This invention relates to electronic test and measurement instruments and, more particularly, to instrumentation for measuring characteristics of fiber optic systems, subsystems, and components. Specifically, the invention is directed to electronic measurement instruments for determining the continuity of elements in fiber optic systems, such as optical fiber cable.
Typical optical components of fiber optic systems include optical fiber cable and passive devices, such as switches, splitters, combiners, and attenuators. Various systems for measuring optical characteristics of these devices are known. The input and output signals for measurements on these devices are light, and the key parameters measured are attenuation versus modulation frequency, modulation bandwidth, optical delay, modal pulse dispersion, optical length, and distances to discontinuities. Discontinuities cause reflections in the optical component. Optical reflections and re-reflections produce standing wave patterns which create fading effects and crosstalk in optical communications systems.
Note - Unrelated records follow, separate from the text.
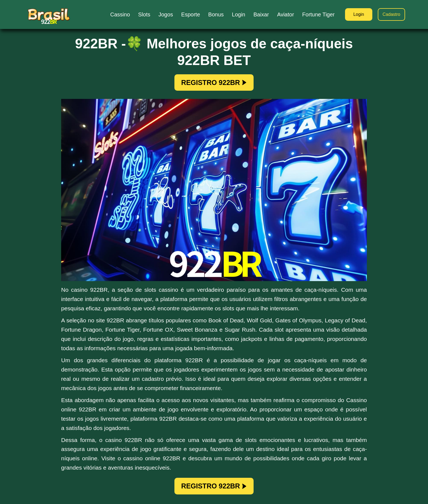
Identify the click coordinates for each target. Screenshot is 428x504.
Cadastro (391, 14)
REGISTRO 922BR (214, 82)
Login (358, 14)
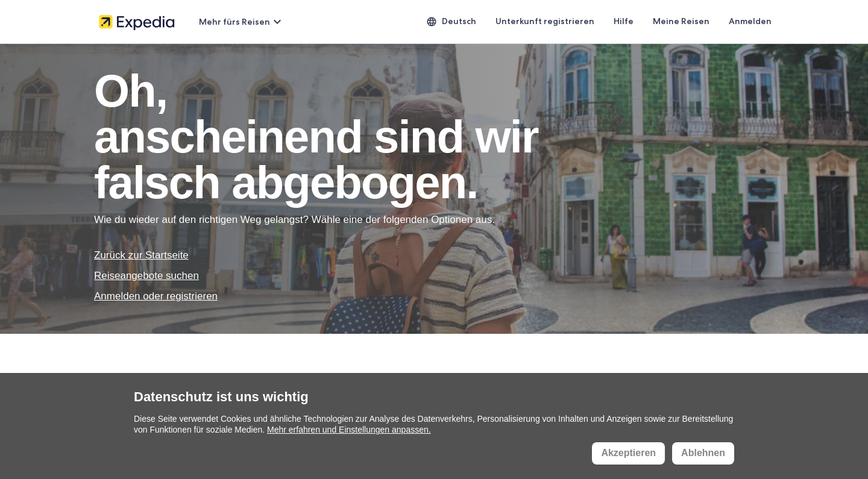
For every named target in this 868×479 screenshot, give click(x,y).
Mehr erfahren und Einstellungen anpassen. (349, 430)
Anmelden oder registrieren (156, 296)
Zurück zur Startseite (141, 255)
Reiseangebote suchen (146, 275)
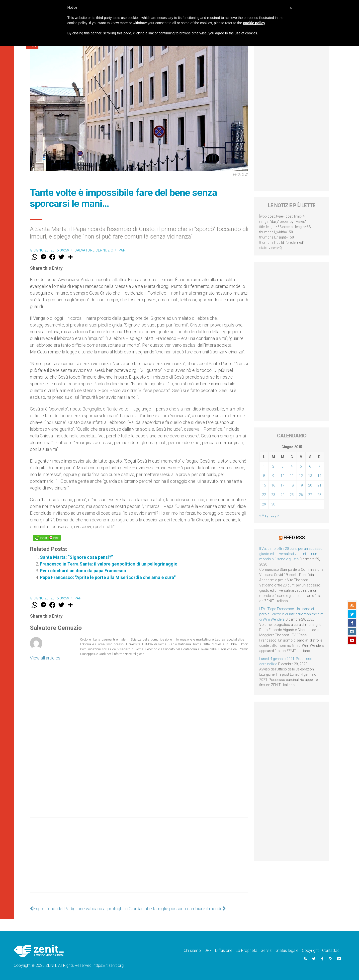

Typically, discontinuities in fiber optic systems are located by a technique known as "optical-time-domain reflectometry" (OTDR). A measurement system which employs the OTDR technique is initially connected to the optical component to be tested. The next step of the OTDR technique is to generate a time domain optical pulse. This pulse is applied to the optical component being tested and is transmitted through the component until the terminus of the component is reached or until a discontinuity is encountered. A portion of the pulse is reflected at the termination or at any discontinuity in the optical component and propagates back to the measurement system. The measurement system then operates to sense the Raleigh back scatter to detect the reflected pulse energy.
Manufacturers of a few measurement systems which employ the OTDR technique claim to be able to resolve multiple reflections which are spaced at distances on the order of less than or equal to 5 cm. However, the measurement dynamic range of their equipment is limited. For example, although one manufacturer claims to resolve multiple reflections down to 1 mm spacing, the measurement dynamic range in terms of optical power is 30 dB.
Also, because the OTDR technique is employed to test long lengths of optical fiber cable and, also, because of inherent limitations on the amount of pulse energy which can be pumped into the cable, the measurement system typically has a high sensitivity so that remote discontinuities can be detected. Unfortunately, this results in "dead zones" where discontinuity measurements cannot be performed. These dead zones result when the pulse energy reflected from less remote discontinuities saturates the measurement system detector. Accordingly, it is desirable to avoid the dead zone problem inherent in the OTDR technique.
A known measurement system which avoids the limitations of measurement systems that employ the OTDR technique is shown in FIG. 1. Such a measurement system is disclosed, for example, in MacDonald, R. I., "Frequency domain optical reflectometers," Applied Optics, Vol. 20, No. 10, May 15, 1981, pages 1840-1844, and employs a Doppler frequency shift technique to detect one or more discontinuities in an optical fiber cable or to measure the length of the cable. The Doppler frequency shift measurement system disclosed in the MacDonald article comprises a fast swept modulation source connected through a power splitter to an electro-optical transducer to produce an intensity, or amplitude, modulated optical signal that is fed through an optical signal splitter/combiner to an optical fiber cable. The optical signal splitter/combiner produces a vectorial sum of the modulated optical signal incident on the optical fiber cable and any modulated optical signal reflected at a discontinuity or the terminus of the cable. The vectorial sum of the incident and reflected optical signals is converted to an electrical signal by an opto-electrical transducer. The electrical signal is then fed to a mixer where it is mixed with the modulation signal received from the power splitter, and the mixed product is fed to a spectrum analyzer which measures the frequency offset due to the travel time of the modulated reflected signal in the optical fiber cable. Unfortunately, the modulation frequency must be rapidly swept in order to generate a Doppler frequency shift. The rate at which such a modulation source can be swept, however, is limited by settling time of the circuit which produces the modulation signal.